Certaines figures de proue du combat pour la vie, comme le Dr John Willke de l’International Right to Life Federation, estiment cependant qu’un discours anti-contraceptif fera du tort au mouvement pro-vie qui a le vent en poupe ; notamment parce que de nombreux adversaires de l’avortement sont aussi des utilisateurs de moyens contraceptifs.
La question est sans doute légitime, mais c’est une façon de passer à côté de la source d’une mentalité qui s’accommode du génocide tandis que la famille change totalement de visage et que les berceaux vides menacent l’avenir des pays qui se prétendent les plus « avancés ». « C’est le cœur du sujet », rétorqua donc Joe Schiedler, organisateur de la conférence où furent également mis en avant les dégâts spirituels de la contraception artificielle.
Les statistiques britanniques et françaises pour 2004 et 2005, qui font état d’un recours massif à la contraception et à la pilule du lendemain, lui donnent raison : le nombre d’avortements légaux n’y diminue pas, il y augmente.
Sur la conférence, voir ici.
Felicitations par ton blog! Salut from l’Espagne
Je ne suis pas du tout d’accord avec l’argumentation développée lors de cette conférence. Même dans l’optique du magistère catholique, on peut très bien renoncer à suivre une norme de morale sexuelle (l’interdiction de la contraception artificielle) pour des motifs divers et variés, y compris l’hédonisme, et pour autant se refuser à aller jusqu’à tuer un être humain, violation du commandement “Tu ne tueras point”. Après tout, tous les voleurs ne deviennent pas des assassins !
Il se trouve que je suis orthodoxe et que l’Eglise orthodoxe condamne systématiquement l’avortement mais a une position beaucoup plus nuancée sur la contraception, ne distinguant pas entre la naturelle et la chimique, sauf lorsque cette dernière est abortive. Or, elle ne l’est pas systématiquement, cela dépend des méthodes et cela change beaucoup les choses. Cette position nuancée est due au fait que l’Orthodoxie ne fait pas de la procréation la fin première et principale du mariage. C’est la création d’une Eglise domestique au sens paulinien et le soutien mutuel des époux qui est fondamental, la procréation est une cause secondaire mais qui ne doit pas être refusée pour de mauvaises raisons telles que l’égoïsme.
D’accord avec vous sur un point : ce n’est pas parce que telle personne recourt à la contraception artificielle qu’elle acceptera d’avorter, tandis qu’à l’inverse la régulation naturelle des naissances peut avoir une motivation égoïste. Mais à grande échelle, la contraception légalisée et promue a toujours été accompagnée d’une hausse des avortements et d’une mentalité générale de refus de la vie. Je crois qu’il est intéressant tenir compte de cette donnée de l’expérience, même si l’on ne partage pas la critique catholique de la contraception artificielle.

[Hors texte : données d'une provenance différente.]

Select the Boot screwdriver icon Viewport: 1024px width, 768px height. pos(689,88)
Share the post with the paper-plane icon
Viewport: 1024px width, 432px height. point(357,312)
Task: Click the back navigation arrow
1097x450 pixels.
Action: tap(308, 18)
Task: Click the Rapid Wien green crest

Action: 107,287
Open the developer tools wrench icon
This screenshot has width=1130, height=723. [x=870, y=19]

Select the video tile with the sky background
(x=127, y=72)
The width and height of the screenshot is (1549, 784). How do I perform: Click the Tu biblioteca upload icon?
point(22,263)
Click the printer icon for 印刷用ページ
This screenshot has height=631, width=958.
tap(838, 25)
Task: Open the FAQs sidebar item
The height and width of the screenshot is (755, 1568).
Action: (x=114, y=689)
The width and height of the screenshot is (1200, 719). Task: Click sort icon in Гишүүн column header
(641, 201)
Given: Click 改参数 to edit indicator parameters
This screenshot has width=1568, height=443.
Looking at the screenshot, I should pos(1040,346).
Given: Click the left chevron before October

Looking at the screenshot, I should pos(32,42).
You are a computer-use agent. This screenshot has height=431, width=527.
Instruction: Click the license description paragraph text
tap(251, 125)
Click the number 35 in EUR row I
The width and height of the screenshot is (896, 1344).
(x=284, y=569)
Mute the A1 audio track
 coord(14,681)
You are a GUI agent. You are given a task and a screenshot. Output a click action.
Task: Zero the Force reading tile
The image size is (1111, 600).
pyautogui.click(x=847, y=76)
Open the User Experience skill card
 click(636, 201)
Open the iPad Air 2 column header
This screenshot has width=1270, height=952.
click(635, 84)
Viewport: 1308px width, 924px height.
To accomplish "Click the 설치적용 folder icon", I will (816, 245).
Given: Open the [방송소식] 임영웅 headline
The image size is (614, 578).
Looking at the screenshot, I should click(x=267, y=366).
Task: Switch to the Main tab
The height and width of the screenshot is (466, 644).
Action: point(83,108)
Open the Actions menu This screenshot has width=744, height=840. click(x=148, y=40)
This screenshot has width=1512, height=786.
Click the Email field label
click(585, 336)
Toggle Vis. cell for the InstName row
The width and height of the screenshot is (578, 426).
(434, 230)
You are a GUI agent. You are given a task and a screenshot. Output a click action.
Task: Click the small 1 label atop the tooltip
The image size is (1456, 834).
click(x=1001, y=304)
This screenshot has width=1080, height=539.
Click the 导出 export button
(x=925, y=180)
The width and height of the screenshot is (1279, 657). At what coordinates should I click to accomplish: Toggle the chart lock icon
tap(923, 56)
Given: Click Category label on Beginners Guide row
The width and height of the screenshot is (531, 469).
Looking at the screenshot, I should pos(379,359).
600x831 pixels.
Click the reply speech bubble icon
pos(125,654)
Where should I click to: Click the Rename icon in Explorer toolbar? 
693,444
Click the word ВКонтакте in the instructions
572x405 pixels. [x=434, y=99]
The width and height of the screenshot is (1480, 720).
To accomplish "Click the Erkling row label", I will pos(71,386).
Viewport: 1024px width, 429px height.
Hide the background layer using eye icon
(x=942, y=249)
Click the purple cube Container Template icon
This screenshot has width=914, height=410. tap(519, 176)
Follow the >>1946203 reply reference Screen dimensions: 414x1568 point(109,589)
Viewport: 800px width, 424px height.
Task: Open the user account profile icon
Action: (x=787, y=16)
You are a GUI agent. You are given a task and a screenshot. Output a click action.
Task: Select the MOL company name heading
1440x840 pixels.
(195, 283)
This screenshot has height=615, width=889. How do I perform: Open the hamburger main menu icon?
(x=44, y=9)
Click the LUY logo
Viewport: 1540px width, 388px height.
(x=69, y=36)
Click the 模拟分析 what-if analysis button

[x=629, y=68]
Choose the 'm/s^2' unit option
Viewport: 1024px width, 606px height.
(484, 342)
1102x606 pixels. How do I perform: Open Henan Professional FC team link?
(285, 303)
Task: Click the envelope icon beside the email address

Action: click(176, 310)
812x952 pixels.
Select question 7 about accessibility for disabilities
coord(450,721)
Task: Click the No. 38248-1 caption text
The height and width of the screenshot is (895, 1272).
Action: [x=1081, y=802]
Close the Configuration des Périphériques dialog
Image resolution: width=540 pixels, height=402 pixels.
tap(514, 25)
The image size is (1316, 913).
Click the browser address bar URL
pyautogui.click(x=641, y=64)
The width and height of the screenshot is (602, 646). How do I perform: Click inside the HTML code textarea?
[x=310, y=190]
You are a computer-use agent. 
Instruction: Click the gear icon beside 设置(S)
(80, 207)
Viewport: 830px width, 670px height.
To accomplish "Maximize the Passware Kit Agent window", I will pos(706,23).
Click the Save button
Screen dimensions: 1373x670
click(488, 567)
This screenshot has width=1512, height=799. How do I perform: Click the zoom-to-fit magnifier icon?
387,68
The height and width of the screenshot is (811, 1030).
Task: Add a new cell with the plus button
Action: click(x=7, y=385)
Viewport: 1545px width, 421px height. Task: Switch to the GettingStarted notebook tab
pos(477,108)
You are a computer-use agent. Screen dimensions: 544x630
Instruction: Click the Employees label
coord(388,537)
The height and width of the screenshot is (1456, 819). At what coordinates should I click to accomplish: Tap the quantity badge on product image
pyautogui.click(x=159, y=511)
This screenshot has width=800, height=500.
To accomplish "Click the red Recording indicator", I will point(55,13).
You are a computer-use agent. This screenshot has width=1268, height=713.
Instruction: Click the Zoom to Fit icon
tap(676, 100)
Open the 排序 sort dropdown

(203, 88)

Quant à cette critique, je la comprends comme étant aussi au service de l’amour vrai entre époux, car elle se fonde sur la nécessité d’un don sans réserve, sans du tout exiger qu’il aboutisse systématiquement au don de la vie.
Merci de vos commentaires.
Je reprends les arguments de Marcus à mon compte. Les fins pauliniennes du mariage ne sont pas la procréation. D’autre part, les écrits néotestamentaires n’incitent aucunement à un quelconque activisme. Témoins nous sommes et témoins nous devons rester. Pour poser la question de la contraception, il ne faut pas entrer dans un discours pseudo théologisant, mais obéir à la loi universelle de l’économie divine: l’idéologie ne saurait se substituer au réel. Or il me semble que l’on sort ici de la question du témoignage pour se placer sur le terrain idéologique qui consiste d’une certaine manière à se substituer à Dieu, à lui attribuer des “postures” anti ou pour quelque chose. Cette lecture de la vie en est en fait une interprétation.